Actual Error parameters for the two Scottish DEMs are:

DEM type Mean Standard Deviation Maximum Minimum
1:50,000 2.1003 6.9565 28 -26
1:10,000 0.5089 2.6481 26 -11.5

The 1:50,000 DEM is seen to have a very real bias in the error, and a large standard deviation. Furthermore, the histogram of the errors shows them to be approximately normally distributed. These results are not necessarily representative. Using the same basic procedure, Monckton (1994) found that the mean and standard deviation of the errors in two areas elsewhere in Britain conformed more closely to the values reported or implied by the OS (mean = 0, RMSE = 2).

The 1:10,000 DEM is more precise with a mean error of 0.5 and a standard deviation of 2 m, again with a normal distribution. This is a more precise representation of the terrain, as might be hoped in a larger scale database.

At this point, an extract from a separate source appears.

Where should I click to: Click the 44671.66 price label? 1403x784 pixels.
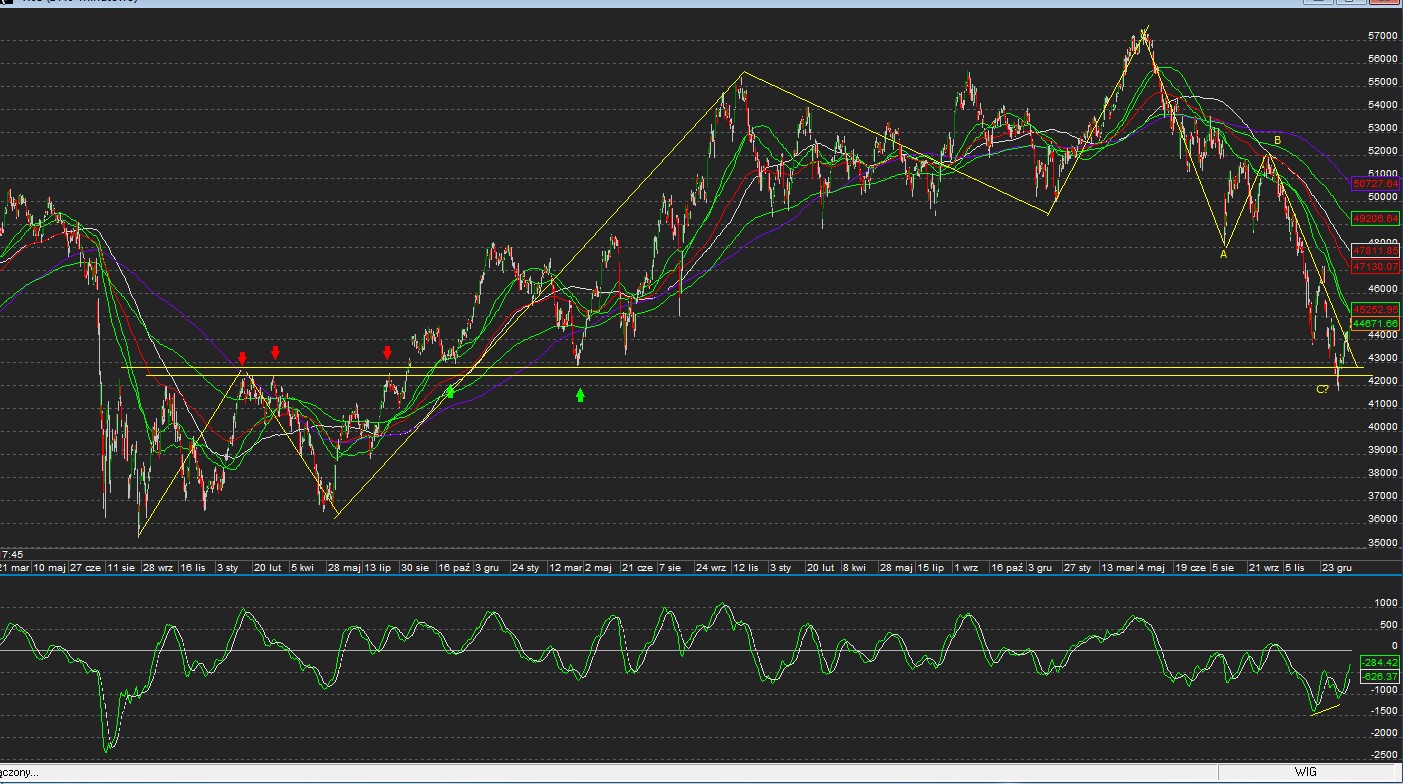[x=1375, y=324]
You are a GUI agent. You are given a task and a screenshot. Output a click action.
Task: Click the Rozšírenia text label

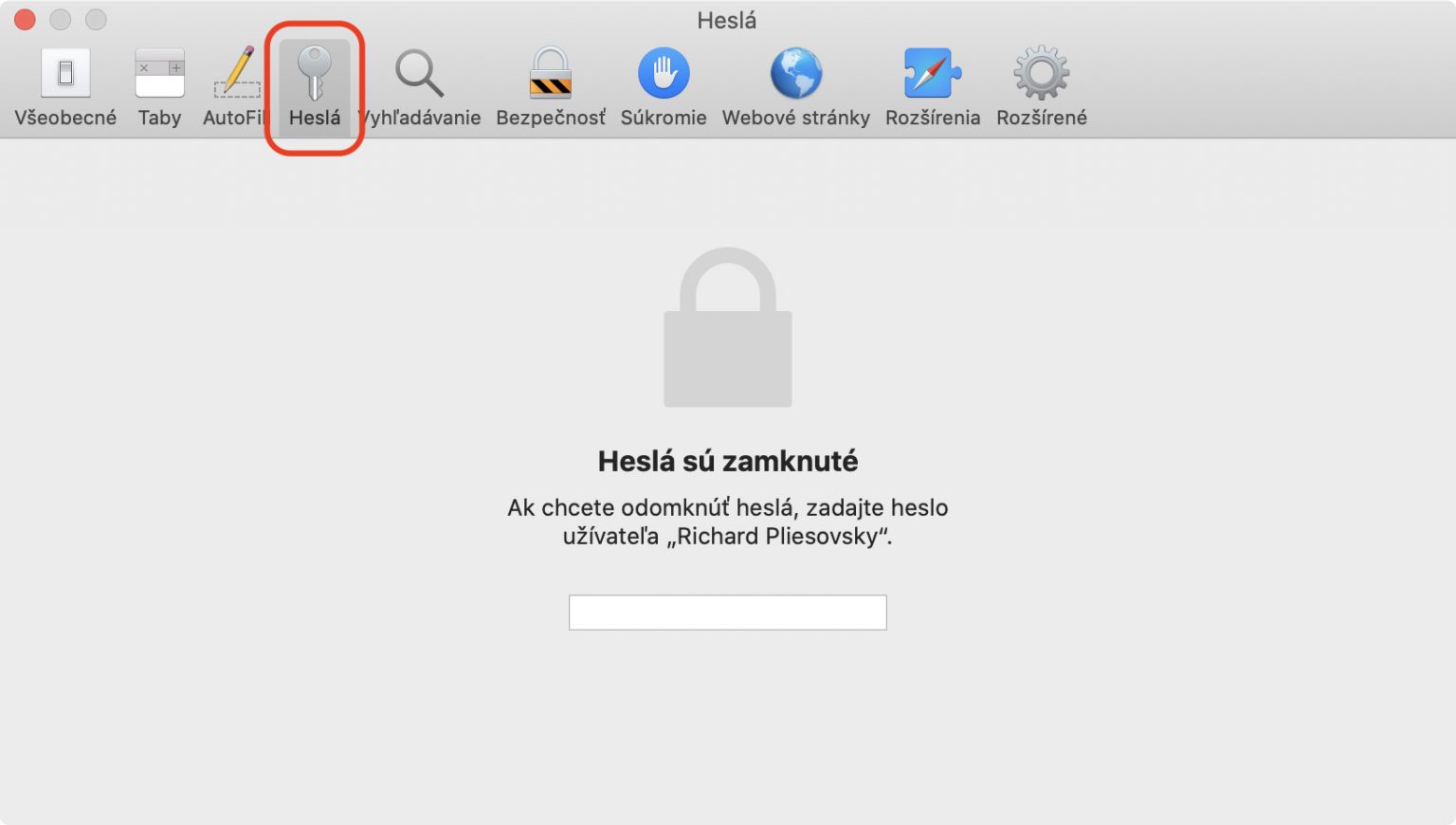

Interestingly, if we compare the error at a point with the slope of the land surface, we can see that for the 1:50,000 DEM there is a significant correlation between the two. This conforms with some ideas about how the error should be distributed. On the other hand, the errors in the 1:10,000 DEM are not correlated to the slope. There is a suggestion here that the spot heights from the 1:10,000 map may have been used in construction of the 1:10,000 DEM, and so are not suitable to test the accuracy of the DEM. If this is the case it is not reassuring to find that the error parameters are in line with those reported by the OS for the 1:50,000 DEM.

It is also possible to use geostatistics to examine the spatial distribution of the errors. Generating the variogram yields the following figure. This shows the variance between pairs of values at difference spacings, and most importantly, the normally increasing variance with spacing of data pairs. This is observable in the spatial distribution of the error in the 1:50,000 data.

To this variogram we can fit a theoretical variogram. Using the visual interface for curve fitting (Pannitier, 1996), the following diagram is the best fit.

For the 1:10,000 DEM the variogram is rather different, showing as it does no spatial structure (there is no increase of variance with spacing).

Again this sheds doubt on the independence of the 1:10,000 DEM from the spot heights.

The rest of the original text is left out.